Collected data:
****************************************

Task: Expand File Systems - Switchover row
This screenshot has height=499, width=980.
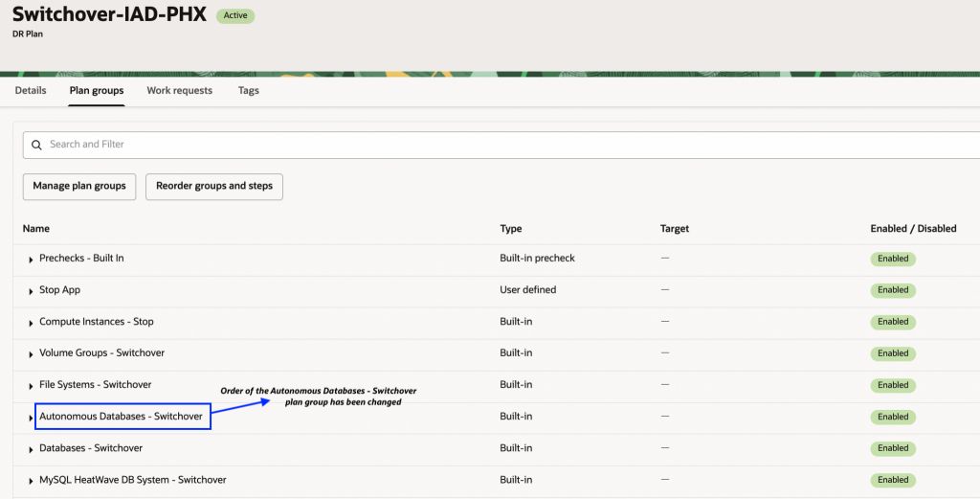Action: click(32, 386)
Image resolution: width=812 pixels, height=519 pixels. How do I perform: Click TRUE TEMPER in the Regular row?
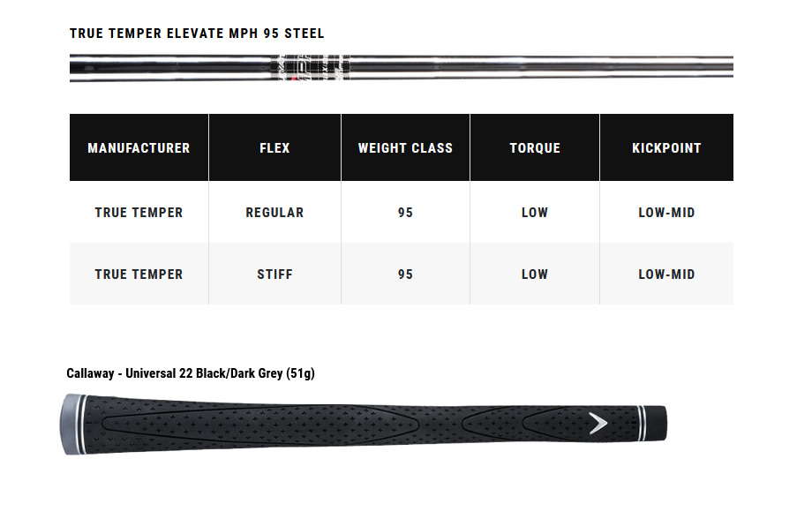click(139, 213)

****************************************

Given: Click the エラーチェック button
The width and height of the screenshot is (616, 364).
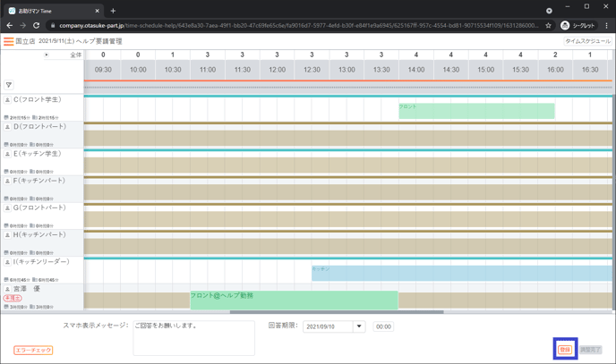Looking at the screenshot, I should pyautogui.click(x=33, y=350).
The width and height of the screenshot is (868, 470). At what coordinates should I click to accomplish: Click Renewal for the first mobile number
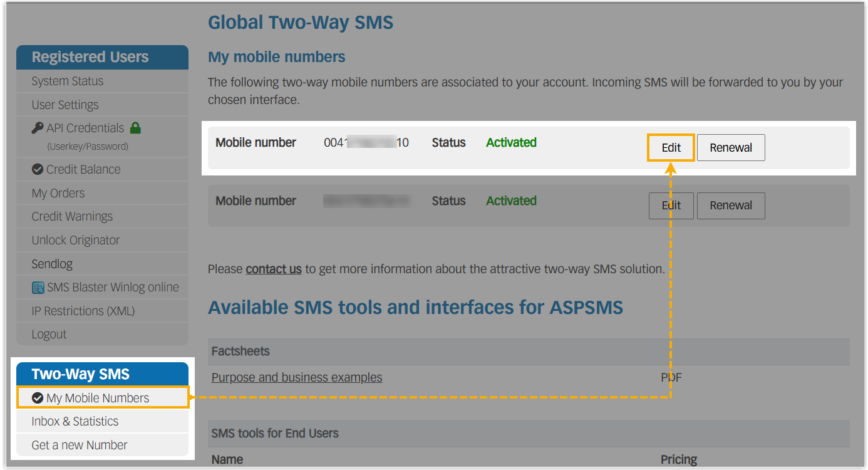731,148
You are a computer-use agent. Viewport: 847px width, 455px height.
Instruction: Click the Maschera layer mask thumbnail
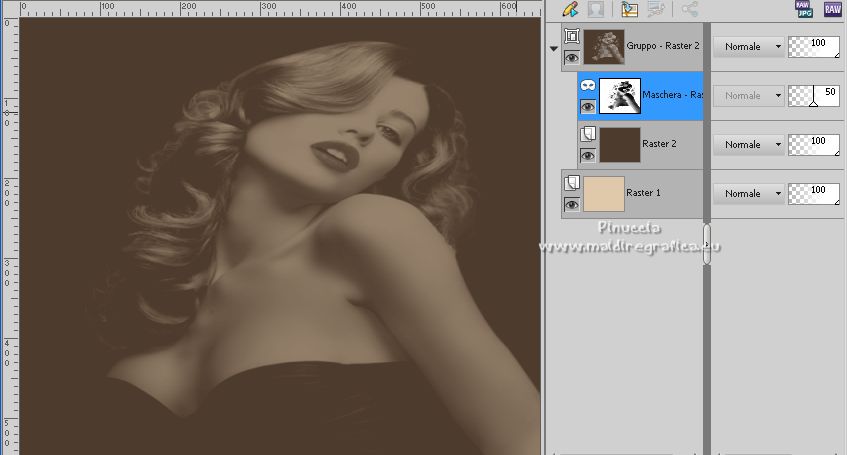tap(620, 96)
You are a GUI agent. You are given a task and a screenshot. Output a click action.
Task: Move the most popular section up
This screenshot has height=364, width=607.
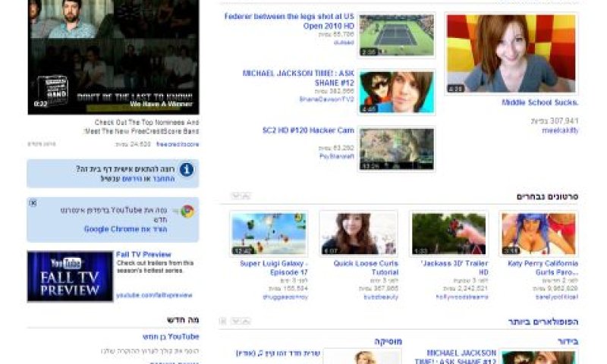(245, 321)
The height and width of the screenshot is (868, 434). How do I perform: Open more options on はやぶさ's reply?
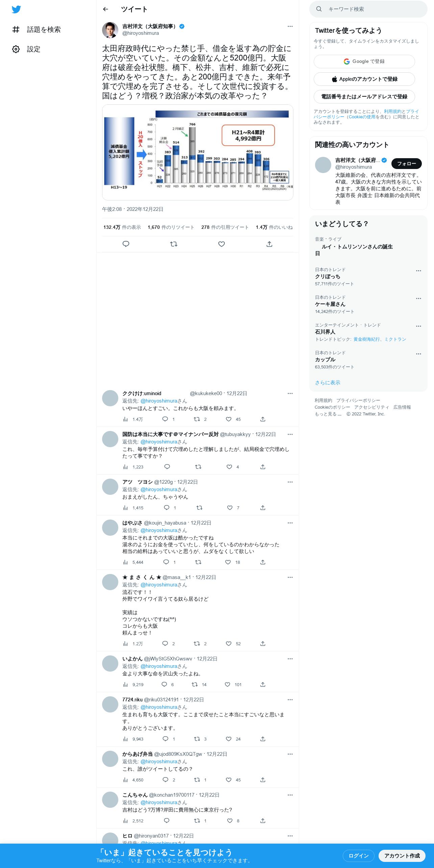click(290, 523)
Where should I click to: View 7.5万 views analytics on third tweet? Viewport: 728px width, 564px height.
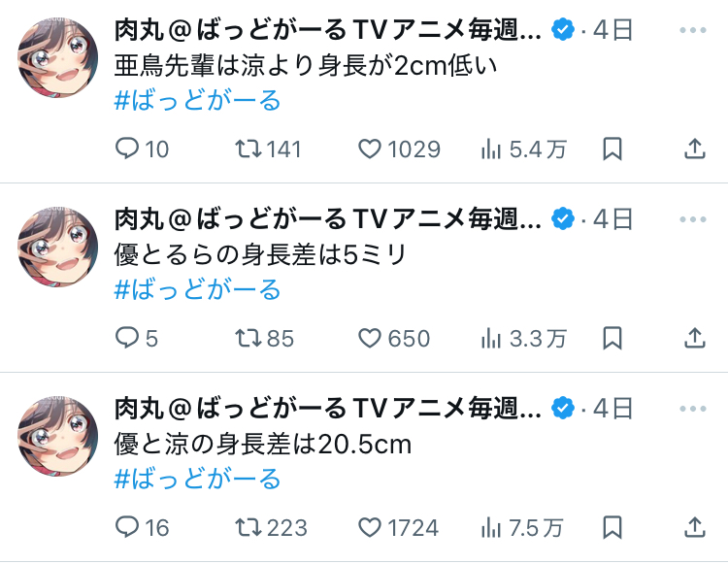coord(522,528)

****************************************

:: YOUR INSTRUCTIONS ::
For every line of the data above that contains "agent", copy that line.

:: SOLUTION ::
You are a computer-use agent. Viewport: 847px width, 455px height.
You are a GUI agent. You are given a task and a screenshot. Output a click action.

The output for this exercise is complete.